#### [ФРАГМЕНТ ТЕКСТА]
□ □ □ □ □ □ □

Читая «Прежде и потом», мы узнаем не только о проделках епископа, но и мнение Гогена о борьбе местных властей за нравственность. «Смотрите, малышка Вайтауни идет к реке. Эта двуполая малышка [подразумевается, что у нее есть нарост на интересном месте] отличается от всех нас, и это приводит вас в возбуждение, даже когда, совсем уставший, вы чувствуете себя импотентом. У нее необыкновенно красивые округлые груди. Я вижу, как это почти обнаженное золотистое тело направляется к прохладной воде. Но будь осторожна, дорогая малышка, там тебя подстерегает волосатый жандарм, хранитель морали, в глубине души так и оставшийся животным. Насытившись твоим видом, он наложит на тебя штраф, чтобы отомстить за то, что ты привела его в смятение, а заодно и оскорбила общественную нравственность».
В своих дальнейших размышлениях о «Католицизме и современном сознании» Гоген отталкивался «от по-прежнему остро стоящей проблемы: Откуда мы? Кто мы? Куда мы идем? Каково наше подлинное, естественное, разумное предназначение? И каковы условия и каков закон претворения в жизнь этого предназначения в индивидуальном и общечеловеческом смысле?» Подобные размышления побудили Гогена «серьезно рассмотреть доктрину о Христе в ее естественном и разумном смысле. Эта доктрина, лишенная скрывающего и извращающего ее покрова, предстает перед нами, полная величия, в своей истинной простоте и проливает яркий свет на проблемы человеческой сущности и нашей дальнейшей судьбы».

□ □ □ □ □ □ □

#### [ИСХОДНЫЕ ДАННЫЕ]
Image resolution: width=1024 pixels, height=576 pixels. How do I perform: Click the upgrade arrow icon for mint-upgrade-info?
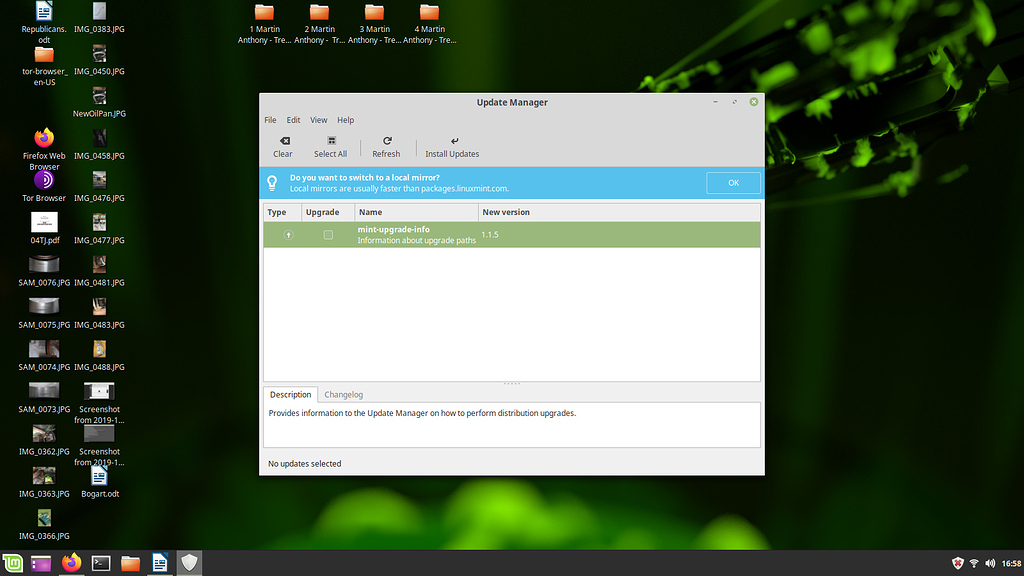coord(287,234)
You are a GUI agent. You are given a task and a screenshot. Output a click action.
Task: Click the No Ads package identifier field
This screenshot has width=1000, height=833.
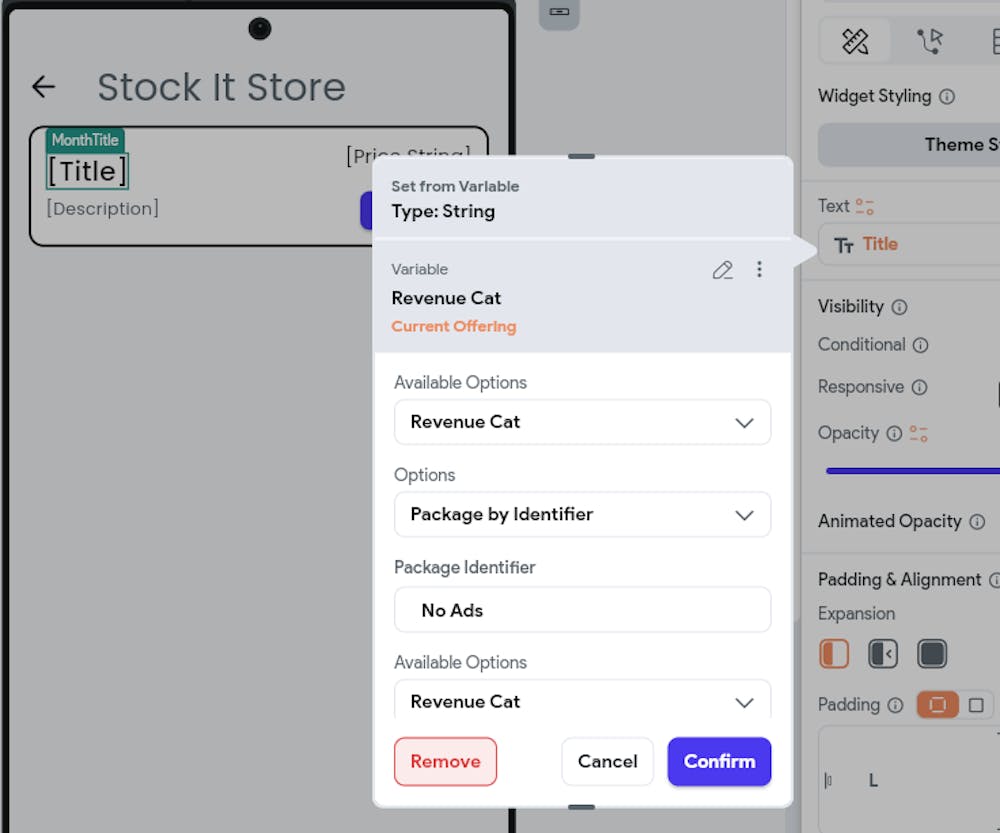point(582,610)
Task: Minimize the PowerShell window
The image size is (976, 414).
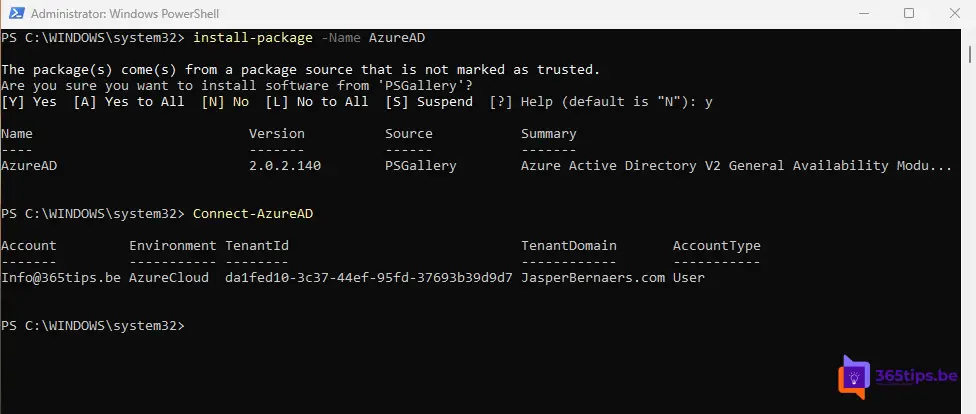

□ □ □ □ □ □ □

#### [ФОРМУЛИРОВКА ЗАДАНИЯ]
Продолжите отрывок о Гогене, начав сразу после его последнего предложения. Приведенные пункты никак не связаны с отрывком о Гогене.

#### [ОЖИДАЕМЫЙ ОТВЕТ]
Придя к этому выводу, Гоген безжалостно вынес суровый приговор «католической теократии, сотканной из лицемерия, амбиций, гордыни, коварства, глупости, обмана и жестокости». Вот что он писал: «Когда, покинув эту ужасную ночь средневекового безобразия и разорения, мыслители, озаренные добром, справедливостью, красотой и истиной, ушли вдаль, чтобы не возвращаться назад, не желая даже сохранить форму, облачение этой зараженной чумой церкви, […] они просто инстинктивно следовали библейскому совету взбежать на гору и опереться на самые выдающиеся принципы разума и науки». И в итоге художник задает вопрос: «Разве государство не имеет права полностью упразднить церковь, не нанося вреда свободе и даже во имя этой свободы?»
Когда Гоген писал эти строки, он, вероятно, уже установил тесные отношения с пастором Вернье. Доктор Бюиссон был отозван в Папеэте, а Ки Донг не мог справиться с болезнями Гогена. Новый пастор понимал толк в медицине. И он окажет серьезную поддержку Гогену в его последних сражениях с колониальными властями. Художнику придется столкнуться не только с их происками, но и с более опасными ухищрениями епископа, который попытается приравнять сластолюбие художника к самому тяжкому преступлению — распространению ереси. Жить Гогену оставалось менее года. У него не будет тех двух лет спокойствия, о которых он просил судьбу, когда только приехал на Хива-Оа. Так или иначе, но в начале лета 1902 года творческий путь Гогена практически завершился.
Глава 5
«Повержен на землю, но еще не побежден»
Подходя к концу, жизнь Гогена обретает какое-то своеобразное в своей дикости величие, к которому художник постоянно стремился. Но, как в трагедии Шекспира, смерть настигнет художника лишь после того, как ему придется пережить поистине шутовские ситуации и претерпеть самые банальные, а оттого еще более убийственные преследования. Колониальная политика Третьей республики в этом уголке земли опиралась на власть кюре и жандармов. И навряд ли было случайностью то, что Гоген столкнулся с самыми опасными представителями власти, которые, не желая того, невольно способствовали тому, что творчество художника навеки вошло в историю. Но Гоген проживал в том, настоящем времени, борясь с его убожеством и обходя подводные камни, которые стремились погубить его, утянув на самое дно. От этого он жестоко страдал.